(DATA TO EXAMINE Opens)

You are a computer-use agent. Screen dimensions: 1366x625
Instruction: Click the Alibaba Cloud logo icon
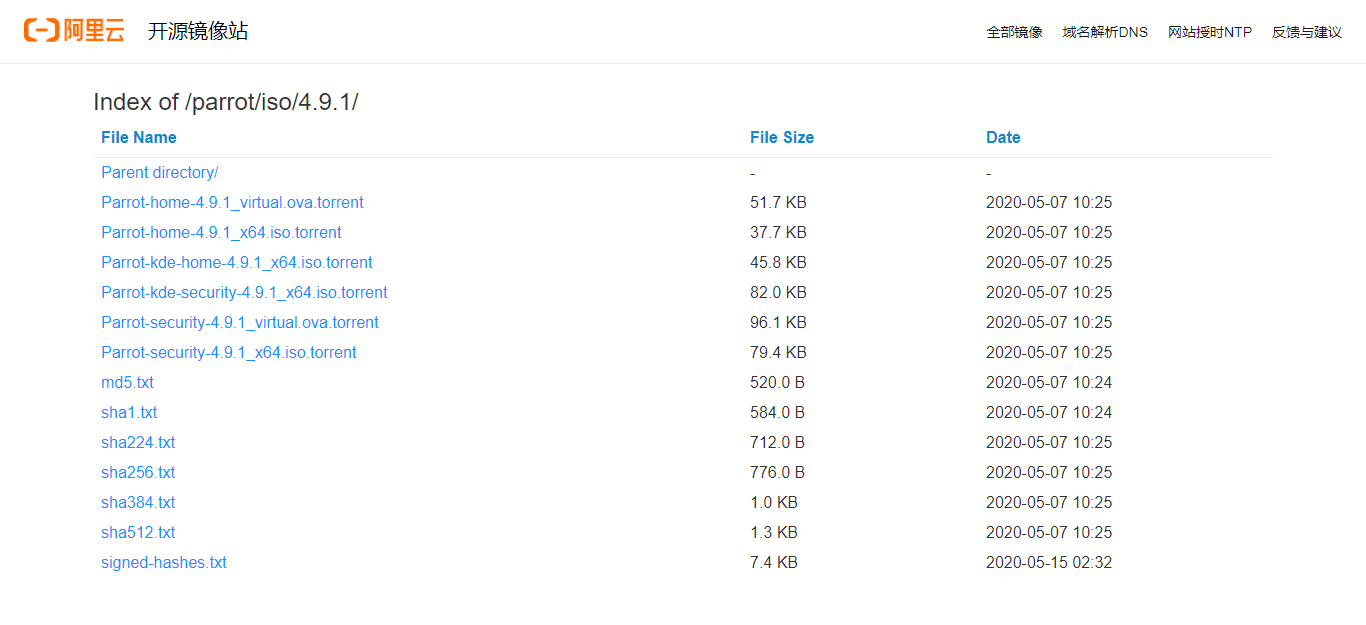click(x=74, y=31)
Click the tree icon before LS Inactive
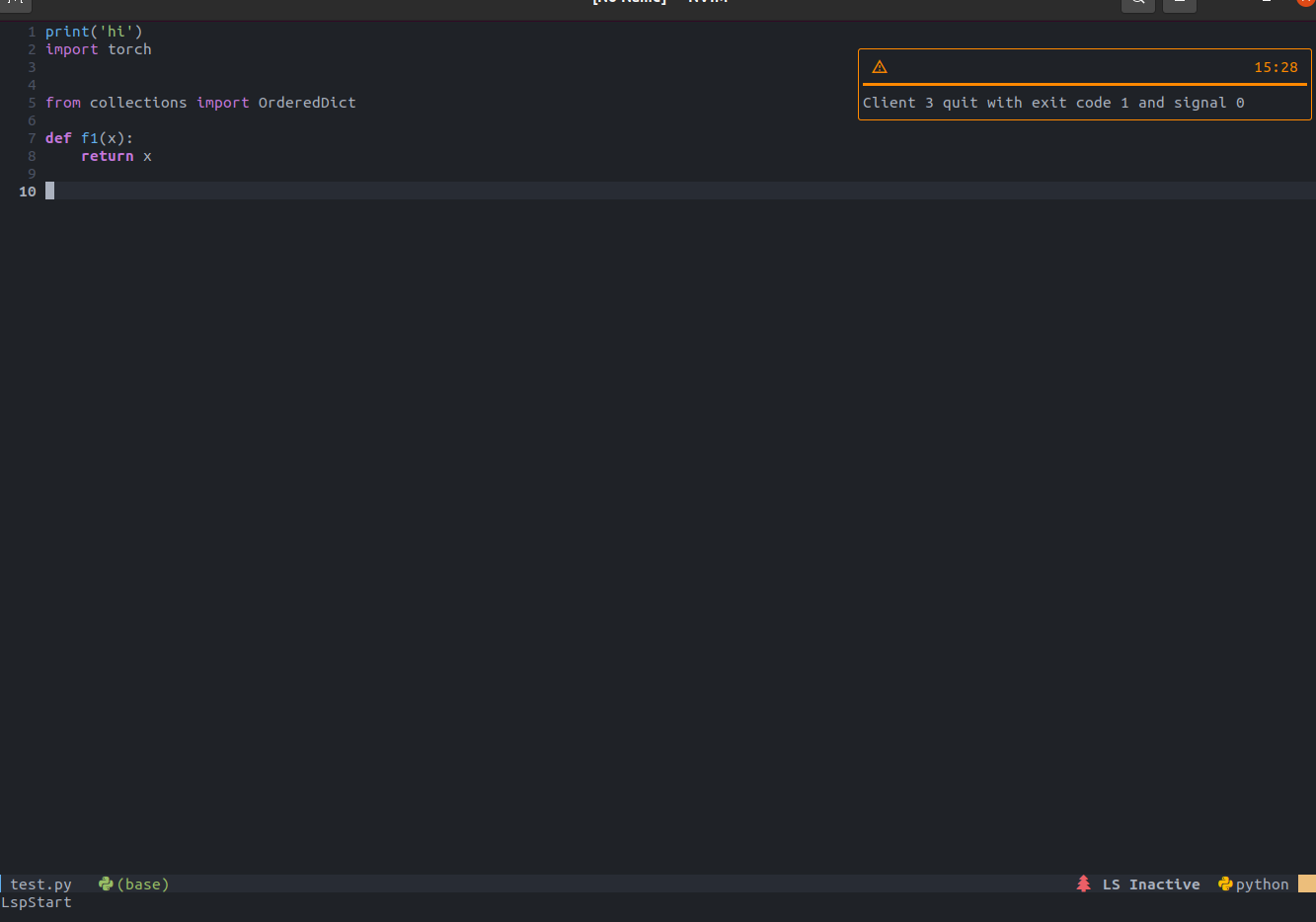Viewport: 1316px width, 922px height. click(1083, 884)
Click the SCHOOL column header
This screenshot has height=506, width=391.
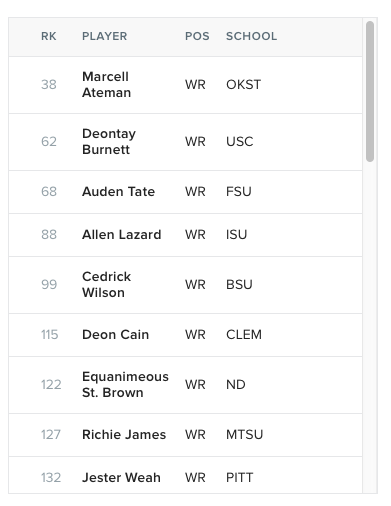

(DATA TO EXAMINE Closes)

DIRECTIONS FOR THIS TASK
Could you write out exactly the lines from the line containing "Instruction: Click the" to the end of the material, and nothing else? No pictures belong in the copy.

ANSWER SPACE
Instruction: Click the Alibaba Cloud logo icon
click(x=74, y=31)
Click the tree icon before LS Inactive
Viewport: 1316px width, 922px height. click(1083, 884)
Click the SCHOOL column header
This screenshot has height=506, width=391.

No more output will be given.